* **ENTRIES SHOWN**:
# # # # # # #

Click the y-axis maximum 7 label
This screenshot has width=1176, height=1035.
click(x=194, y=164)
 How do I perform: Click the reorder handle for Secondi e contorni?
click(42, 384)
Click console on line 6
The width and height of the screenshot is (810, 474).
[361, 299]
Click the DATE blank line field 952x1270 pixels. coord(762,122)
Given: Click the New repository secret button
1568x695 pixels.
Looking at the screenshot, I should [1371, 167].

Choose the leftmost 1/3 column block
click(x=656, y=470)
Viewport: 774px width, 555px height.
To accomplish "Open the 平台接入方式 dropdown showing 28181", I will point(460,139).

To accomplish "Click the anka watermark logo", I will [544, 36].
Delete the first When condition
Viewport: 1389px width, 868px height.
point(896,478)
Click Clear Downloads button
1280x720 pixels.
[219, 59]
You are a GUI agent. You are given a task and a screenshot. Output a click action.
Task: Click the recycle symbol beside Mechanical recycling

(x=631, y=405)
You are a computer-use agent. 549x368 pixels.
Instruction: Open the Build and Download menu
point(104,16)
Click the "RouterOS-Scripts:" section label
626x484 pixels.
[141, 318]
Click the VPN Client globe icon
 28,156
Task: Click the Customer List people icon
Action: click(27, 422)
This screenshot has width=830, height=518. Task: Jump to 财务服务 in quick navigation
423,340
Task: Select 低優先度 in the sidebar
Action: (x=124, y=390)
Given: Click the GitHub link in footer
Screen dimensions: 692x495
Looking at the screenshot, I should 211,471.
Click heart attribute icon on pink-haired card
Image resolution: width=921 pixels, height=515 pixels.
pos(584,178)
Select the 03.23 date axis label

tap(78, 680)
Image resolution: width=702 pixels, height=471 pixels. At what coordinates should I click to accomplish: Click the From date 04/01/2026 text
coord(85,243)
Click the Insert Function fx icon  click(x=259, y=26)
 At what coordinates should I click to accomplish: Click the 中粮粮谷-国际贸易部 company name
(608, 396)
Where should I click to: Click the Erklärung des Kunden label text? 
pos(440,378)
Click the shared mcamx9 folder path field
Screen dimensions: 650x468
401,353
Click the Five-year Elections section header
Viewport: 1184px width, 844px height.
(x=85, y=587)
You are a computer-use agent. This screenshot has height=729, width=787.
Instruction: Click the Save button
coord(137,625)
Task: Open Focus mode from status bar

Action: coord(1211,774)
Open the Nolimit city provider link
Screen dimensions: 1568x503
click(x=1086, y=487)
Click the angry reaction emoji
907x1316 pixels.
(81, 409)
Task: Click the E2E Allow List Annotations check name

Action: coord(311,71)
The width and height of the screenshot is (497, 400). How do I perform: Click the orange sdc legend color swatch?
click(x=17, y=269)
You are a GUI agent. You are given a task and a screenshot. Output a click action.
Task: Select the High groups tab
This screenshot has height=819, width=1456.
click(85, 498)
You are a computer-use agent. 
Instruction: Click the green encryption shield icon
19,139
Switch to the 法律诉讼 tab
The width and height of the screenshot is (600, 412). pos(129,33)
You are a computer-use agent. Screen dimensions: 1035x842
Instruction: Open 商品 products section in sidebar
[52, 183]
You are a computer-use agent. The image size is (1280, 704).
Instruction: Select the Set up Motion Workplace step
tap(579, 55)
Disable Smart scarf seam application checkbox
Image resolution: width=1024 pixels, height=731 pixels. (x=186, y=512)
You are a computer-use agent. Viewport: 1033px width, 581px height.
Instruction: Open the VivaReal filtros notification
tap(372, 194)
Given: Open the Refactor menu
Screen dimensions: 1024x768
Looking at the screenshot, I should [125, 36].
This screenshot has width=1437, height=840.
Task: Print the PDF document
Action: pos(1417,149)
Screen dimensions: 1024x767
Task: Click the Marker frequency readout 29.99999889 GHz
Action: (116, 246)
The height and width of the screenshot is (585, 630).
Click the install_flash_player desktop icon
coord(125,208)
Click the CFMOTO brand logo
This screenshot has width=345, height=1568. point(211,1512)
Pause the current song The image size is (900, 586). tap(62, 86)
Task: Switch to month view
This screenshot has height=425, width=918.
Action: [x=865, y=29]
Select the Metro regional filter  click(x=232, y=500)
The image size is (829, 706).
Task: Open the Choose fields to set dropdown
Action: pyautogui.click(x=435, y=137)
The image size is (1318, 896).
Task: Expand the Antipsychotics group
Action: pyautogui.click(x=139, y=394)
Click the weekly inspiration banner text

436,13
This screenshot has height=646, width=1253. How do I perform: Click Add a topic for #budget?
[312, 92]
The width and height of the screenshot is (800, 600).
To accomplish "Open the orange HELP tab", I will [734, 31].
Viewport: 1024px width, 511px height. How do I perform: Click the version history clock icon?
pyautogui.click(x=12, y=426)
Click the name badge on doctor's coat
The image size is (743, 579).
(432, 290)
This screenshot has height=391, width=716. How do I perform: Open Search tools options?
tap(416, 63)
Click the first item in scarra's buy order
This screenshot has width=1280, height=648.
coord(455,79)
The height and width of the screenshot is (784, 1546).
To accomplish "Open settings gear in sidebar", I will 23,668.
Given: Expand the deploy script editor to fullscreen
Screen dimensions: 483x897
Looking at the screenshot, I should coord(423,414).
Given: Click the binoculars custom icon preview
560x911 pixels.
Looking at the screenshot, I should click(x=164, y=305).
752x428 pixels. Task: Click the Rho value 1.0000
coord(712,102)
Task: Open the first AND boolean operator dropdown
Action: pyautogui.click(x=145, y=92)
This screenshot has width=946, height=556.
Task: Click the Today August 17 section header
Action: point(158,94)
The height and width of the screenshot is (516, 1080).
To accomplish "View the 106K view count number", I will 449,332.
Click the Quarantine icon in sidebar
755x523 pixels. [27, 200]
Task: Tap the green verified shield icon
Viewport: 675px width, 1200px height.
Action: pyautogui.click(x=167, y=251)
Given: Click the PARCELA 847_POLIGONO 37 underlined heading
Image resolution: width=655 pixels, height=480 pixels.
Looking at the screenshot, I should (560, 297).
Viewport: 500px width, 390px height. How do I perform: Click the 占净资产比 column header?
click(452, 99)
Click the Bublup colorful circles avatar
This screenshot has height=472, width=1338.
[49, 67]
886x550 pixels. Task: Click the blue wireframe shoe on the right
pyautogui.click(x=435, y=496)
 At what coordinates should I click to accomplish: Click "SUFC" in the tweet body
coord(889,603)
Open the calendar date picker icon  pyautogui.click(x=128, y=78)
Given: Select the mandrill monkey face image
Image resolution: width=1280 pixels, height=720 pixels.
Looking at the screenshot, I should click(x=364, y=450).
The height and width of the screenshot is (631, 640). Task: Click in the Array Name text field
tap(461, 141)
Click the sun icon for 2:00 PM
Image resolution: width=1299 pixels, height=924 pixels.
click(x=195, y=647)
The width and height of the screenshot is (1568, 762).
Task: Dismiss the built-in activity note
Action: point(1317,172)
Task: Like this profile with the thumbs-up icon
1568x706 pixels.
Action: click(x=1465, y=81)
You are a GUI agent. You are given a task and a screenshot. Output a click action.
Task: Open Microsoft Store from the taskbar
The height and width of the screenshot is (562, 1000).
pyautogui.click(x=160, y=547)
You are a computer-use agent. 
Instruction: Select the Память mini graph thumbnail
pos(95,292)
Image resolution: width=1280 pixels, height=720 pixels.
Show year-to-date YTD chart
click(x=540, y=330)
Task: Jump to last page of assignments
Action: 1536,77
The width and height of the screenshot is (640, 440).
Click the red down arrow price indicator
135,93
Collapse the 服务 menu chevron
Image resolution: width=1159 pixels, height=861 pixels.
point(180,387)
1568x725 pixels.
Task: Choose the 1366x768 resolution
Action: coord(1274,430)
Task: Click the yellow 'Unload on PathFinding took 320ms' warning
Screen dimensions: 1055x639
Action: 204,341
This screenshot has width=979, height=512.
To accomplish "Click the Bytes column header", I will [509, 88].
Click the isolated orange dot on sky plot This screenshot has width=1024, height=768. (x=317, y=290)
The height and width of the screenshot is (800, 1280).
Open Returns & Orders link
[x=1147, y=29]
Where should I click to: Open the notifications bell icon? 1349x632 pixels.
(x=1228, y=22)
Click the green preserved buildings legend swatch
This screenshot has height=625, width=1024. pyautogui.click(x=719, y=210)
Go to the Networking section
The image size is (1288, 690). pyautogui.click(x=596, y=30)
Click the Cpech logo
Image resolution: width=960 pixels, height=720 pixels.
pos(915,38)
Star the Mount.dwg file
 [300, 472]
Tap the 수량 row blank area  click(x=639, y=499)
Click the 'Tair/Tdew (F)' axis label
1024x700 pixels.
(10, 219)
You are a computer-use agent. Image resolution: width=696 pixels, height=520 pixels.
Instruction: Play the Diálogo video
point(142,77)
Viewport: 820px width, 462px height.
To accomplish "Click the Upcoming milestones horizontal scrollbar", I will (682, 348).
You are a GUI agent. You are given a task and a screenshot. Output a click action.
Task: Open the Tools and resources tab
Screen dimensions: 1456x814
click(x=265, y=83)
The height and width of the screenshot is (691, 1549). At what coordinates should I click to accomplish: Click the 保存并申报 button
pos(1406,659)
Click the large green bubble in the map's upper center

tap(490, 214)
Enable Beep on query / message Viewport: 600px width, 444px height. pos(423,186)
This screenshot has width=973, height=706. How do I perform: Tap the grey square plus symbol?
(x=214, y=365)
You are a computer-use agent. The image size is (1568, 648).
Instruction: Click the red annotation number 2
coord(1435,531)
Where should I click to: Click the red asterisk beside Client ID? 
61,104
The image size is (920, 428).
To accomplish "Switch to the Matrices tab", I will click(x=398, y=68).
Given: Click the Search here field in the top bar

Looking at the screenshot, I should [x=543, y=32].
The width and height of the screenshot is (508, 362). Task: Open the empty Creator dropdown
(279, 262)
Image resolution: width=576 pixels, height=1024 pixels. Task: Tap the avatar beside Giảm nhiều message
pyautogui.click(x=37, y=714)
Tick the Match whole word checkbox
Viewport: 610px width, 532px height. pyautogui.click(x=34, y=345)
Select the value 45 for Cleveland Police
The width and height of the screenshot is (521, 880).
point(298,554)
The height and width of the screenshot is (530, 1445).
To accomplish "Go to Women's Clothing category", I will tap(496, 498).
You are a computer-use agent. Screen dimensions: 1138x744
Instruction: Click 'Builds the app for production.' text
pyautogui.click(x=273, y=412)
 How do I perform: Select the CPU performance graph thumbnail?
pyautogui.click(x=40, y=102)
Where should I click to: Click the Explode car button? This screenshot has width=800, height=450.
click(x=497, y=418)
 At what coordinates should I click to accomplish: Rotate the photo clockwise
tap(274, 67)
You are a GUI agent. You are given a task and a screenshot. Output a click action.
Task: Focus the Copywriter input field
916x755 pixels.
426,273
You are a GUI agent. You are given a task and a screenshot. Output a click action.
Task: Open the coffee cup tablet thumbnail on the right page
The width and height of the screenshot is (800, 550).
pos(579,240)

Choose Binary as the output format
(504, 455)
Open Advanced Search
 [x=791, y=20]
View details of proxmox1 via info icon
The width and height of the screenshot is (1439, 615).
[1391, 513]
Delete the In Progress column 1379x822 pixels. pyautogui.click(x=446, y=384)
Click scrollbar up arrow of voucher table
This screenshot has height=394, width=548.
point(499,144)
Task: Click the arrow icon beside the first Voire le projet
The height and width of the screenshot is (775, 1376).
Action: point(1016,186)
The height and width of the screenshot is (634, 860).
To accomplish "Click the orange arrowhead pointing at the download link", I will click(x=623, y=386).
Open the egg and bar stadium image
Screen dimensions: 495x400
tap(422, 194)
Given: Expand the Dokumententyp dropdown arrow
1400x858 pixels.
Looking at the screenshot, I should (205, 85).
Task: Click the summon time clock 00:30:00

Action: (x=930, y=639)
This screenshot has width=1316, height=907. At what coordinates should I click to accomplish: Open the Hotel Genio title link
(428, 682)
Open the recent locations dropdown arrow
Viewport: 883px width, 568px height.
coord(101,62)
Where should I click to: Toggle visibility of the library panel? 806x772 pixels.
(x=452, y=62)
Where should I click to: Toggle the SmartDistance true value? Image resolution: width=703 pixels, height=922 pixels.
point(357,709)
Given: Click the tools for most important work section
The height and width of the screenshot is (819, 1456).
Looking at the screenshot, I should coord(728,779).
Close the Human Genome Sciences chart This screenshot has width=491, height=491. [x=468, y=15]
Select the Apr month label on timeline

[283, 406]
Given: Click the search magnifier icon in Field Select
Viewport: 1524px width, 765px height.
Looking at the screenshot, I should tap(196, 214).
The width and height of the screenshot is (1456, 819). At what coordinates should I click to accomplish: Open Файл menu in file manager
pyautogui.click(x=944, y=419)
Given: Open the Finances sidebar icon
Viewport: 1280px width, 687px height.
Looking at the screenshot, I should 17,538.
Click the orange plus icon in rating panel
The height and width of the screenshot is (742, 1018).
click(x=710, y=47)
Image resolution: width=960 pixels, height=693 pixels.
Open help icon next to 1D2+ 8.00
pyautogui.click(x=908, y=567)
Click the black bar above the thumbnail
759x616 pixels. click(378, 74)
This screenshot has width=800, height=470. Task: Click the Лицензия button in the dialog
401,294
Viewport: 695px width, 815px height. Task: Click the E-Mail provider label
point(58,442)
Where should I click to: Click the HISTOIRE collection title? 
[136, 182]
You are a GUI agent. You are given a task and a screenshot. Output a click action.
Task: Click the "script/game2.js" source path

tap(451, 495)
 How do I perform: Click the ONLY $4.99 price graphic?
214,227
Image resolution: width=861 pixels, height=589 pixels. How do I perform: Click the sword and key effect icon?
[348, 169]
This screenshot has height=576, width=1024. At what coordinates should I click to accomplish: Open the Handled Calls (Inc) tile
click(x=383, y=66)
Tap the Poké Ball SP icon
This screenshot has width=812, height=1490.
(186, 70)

# # # # # # #

* **AIM OF THE TASK**:
Beginning with the first line of the listing above, print each line exactly until you have printed the line that contains "Given: Click the GitHub link in footer".

* **ANSWER TO THIS PROBLEM**:
Click the y-axis maximum 7 label
This screenshot has width=1176, height=1035.
click(x=194, y=164)
 How do I perform: Click the reorder handle for Secondi e contorni?
click(42, 384)
Click console on line 6
The width and height of the screenshot is (810, 474).
[361, 299]
Click the DATE blank line field 952x1270 pixels. coord(762,122)
Given: Click the New repository secret button
1568x695 pixels.
Looking at the screenshot, I should [1371, 167].

Choose the leftmost 1/3 column block
click(x=656, y=470)
Viewport: 774px width, 555px height.
To accomplish "Open the 平台接入方式 dropdown showing 28181", I will point(460,139).

To accomplish "Click the anka watermark logo", I will [544, 36].
Delete the first When condition
Viewport: 1389px width, 868px height.
point(896,478)
Click Clear Downloads button
1280x720 pixels.
[219, 59]
You are a GUI agent. You are given a task and a screenshot. Output a click action.
Task: Click the recycle symbol beside Mechanical recycling

(x=631, y=405)
You are a computer-use agent. 549x368 pixels.
Instruction: Open the Build and Download menu
point(104,16)
Click the "RouterOS-Scripts:" section label
626x484 pixels.
[141, 318]
Click the VPN Client globe icon
 28,156
Task: Click the Customer List people icon
Action: click(27, 422)
This screenshot has width=830, height=518. Task: Jump to 财务服务 in quick navigation
423,340
Task: Select 低優先度 in the sidebar
Action: (x=124, y=390)
Given: Click the GitHub link in footer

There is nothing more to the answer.